Badan Anggaran DPR melakukan serangan balik pascapemeriksaan oleh Komisi Pemberantasan Korupsi terhadap pimpinan Badan Anggaran terkait dengan kasus korupsi yang diduga melibatkan anggota DPR (20/9).

Padahal, secara substansi, pemeriksaan yang dilakukan KPK hanya untuk mengonfirmasi proses penganggaran yang dilakukan oleh alat kelengkapan DPR tersebut.

Serangan balik itu berupa penolakan melanjutkan proses pembahasan anggaran tahun 2012. Hal tersebut secara jelas tertuang dalam surat bernomor 118/BA/DPR RI/IX/2011 bertanggal 21 September 2011 yang ditujukan ke pimpinan DPR.

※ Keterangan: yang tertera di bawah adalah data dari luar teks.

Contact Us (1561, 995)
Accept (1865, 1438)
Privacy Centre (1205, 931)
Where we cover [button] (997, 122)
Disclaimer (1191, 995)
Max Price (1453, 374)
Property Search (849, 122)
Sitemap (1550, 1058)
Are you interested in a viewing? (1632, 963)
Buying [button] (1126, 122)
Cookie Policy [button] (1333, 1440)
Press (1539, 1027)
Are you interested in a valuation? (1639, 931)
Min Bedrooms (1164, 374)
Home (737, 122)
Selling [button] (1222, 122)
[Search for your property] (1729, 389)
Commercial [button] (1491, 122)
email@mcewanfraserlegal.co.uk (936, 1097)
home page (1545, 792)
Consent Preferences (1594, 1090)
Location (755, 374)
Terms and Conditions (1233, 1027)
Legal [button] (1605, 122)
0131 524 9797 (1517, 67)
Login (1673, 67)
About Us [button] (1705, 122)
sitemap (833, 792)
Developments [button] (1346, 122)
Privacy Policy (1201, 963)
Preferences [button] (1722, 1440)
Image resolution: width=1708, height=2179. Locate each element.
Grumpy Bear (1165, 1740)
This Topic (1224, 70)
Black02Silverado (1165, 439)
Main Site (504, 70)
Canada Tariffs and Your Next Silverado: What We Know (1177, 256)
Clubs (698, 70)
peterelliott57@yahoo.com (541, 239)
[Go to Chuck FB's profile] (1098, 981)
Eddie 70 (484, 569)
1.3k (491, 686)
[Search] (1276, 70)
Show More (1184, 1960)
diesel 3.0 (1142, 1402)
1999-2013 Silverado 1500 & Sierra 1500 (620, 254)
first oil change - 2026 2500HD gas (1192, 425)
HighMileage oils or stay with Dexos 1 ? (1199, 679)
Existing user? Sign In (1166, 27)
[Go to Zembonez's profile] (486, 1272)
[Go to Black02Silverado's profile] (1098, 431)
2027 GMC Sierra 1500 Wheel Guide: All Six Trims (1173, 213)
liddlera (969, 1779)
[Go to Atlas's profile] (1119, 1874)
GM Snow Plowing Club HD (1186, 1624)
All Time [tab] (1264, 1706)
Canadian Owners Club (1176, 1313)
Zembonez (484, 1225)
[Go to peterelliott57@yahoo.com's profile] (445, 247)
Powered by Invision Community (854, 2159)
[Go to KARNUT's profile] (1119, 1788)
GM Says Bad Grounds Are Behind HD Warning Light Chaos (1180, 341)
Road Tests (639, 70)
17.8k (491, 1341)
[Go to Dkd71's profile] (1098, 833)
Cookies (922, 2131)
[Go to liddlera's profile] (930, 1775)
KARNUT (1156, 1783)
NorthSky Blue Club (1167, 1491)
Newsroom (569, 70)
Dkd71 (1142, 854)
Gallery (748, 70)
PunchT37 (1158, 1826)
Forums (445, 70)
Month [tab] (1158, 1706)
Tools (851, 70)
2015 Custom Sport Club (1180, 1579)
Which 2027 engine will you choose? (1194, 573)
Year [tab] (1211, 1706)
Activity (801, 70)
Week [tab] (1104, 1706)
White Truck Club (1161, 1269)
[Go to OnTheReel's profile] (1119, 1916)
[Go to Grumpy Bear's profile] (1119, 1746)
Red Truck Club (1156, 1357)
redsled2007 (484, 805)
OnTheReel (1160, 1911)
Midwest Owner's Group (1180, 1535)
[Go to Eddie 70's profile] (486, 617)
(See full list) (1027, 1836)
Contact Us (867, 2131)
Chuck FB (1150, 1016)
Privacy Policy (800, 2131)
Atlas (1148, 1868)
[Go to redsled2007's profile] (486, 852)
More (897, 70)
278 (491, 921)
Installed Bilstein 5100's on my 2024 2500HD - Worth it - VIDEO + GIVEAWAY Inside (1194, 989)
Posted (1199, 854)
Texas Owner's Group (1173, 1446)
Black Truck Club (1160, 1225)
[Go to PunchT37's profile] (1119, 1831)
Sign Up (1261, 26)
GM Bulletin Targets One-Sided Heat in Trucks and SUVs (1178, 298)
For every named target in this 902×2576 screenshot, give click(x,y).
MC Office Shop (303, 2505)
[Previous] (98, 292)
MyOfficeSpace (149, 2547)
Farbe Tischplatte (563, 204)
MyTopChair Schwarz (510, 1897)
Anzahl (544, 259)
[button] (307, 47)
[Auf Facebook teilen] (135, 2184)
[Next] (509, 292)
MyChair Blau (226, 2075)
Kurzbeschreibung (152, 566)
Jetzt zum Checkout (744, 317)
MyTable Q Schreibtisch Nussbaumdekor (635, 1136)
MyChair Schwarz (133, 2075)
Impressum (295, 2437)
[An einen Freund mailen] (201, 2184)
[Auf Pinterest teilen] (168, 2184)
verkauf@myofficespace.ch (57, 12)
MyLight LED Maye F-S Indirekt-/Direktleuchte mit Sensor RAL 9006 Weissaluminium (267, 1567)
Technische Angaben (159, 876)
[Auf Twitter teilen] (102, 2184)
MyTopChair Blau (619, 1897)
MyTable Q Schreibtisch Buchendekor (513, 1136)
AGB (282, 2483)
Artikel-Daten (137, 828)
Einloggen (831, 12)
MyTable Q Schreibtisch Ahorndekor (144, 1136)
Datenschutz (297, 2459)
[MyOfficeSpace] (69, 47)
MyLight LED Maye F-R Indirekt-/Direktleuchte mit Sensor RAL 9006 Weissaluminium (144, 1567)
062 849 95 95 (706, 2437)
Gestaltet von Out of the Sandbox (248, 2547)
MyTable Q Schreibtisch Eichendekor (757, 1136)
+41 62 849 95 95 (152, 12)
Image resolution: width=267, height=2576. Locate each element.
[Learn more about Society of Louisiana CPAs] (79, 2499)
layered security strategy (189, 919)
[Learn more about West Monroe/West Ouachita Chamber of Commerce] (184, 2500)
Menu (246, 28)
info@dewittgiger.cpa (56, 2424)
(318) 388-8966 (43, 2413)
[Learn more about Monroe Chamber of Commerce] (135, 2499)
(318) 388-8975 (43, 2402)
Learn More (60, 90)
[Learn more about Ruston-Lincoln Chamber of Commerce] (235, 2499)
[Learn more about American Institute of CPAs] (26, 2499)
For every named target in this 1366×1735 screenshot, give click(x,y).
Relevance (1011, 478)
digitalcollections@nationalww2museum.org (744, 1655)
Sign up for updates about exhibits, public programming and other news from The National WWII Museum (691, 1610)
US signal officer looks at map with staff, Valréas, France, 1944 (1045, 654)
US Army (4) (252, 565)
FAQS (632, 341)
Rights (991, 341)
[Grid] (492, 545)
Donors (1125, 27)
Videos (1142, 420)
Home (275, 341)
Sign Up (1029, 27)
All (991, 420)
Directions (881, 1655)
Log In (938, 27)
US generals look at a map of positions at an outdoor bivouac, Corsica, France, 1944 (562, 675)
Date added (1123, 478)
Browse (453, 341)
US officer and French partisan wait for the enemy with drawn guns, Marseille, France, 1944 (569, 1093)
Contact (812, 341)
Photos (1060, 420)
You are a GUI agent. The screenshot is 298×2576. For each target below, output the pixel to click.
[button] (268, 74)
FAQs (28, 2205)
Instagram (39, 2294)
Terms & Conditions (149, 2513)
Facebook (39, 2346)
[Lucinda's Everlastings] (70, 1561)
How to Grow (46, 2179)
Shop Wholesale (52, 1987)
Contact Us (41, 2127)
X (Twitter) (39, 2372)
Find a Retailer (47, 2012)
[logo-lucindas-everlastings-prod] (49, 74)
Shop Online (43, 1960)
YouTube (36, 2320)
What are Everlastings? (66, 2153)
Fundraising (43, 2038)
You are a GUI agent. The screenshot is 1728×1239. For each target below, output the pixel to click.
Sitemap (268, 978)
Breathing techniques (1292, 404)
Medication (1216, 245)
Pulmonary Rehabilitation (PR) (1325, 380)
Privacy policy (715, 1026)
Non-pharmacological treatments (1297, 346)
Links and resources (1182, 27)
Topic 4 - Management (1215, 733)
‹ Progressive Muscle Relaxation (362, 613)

Sikap ini bisa dianggap sebagai bentuk resistensi DPR secara kelembagaan terhadap proses penegakan hukum yang sedang dilakukan KPK. Indikasi ini kian menguatkan keberadaan mafia anggaran di tubuh lembaga yang ”katanya” representasi rakyat.

Jika diselisik ke belakang, praktik mafia anggaran di DPR mulai terkuak pascapengakuan Wa Ode Nurhayati, yang juga anggota Badan Anggaran DPR. Dalam keterangannya disebutkan, akar masalah dari praktik mafia anggaran adalah adanya keterlibatan unsur pimpinan dalam tubuh DPR, baik pimpinan DPR sendiri maupun pimpinan alat kelengkapan DPR, terutama Badan Anggaran.

Maka, sangat wajar ketika KPK memeriksa beberapa unsur pimpinan Badan Anggaran yang terkait dengan kewenangannya. Secara hukum, hal itu tidak keliru karena setiap orang memiliki kewajiban yang sama di hadapan hukum, termasuk anggota DPR.

Terkuaknya keterlibatan pimpinan DPR dalam praktik mafia anggaran menuai ”serangan balik” dari pihak yang merasa ”disentil” dengan melaporkan Wa Ode Nurhayati ke Badan Kehormatan DPR. Bahkan, beberapa waktu lalu muncul selentingan isu yang menyebutkan bahwa yang bersangkutan memiliki transaksi mencurigakan.

Di sisi lain perlu juga dicermati, putusan Pengadilan Tindak Pidana Korupsi bertanggal 21 September 2011 atas nama Mindo Rosalina Manulang, terdakwa kasus suap pembangunan wisma atlet SEA Games, menyebutkan bahwa aliran dana tidak hanya mengalir ke tersangka lain, yakni Nazaruddin, tetapi juga mengalir ke sejumlah anggota DPR dan pejabat di daerah.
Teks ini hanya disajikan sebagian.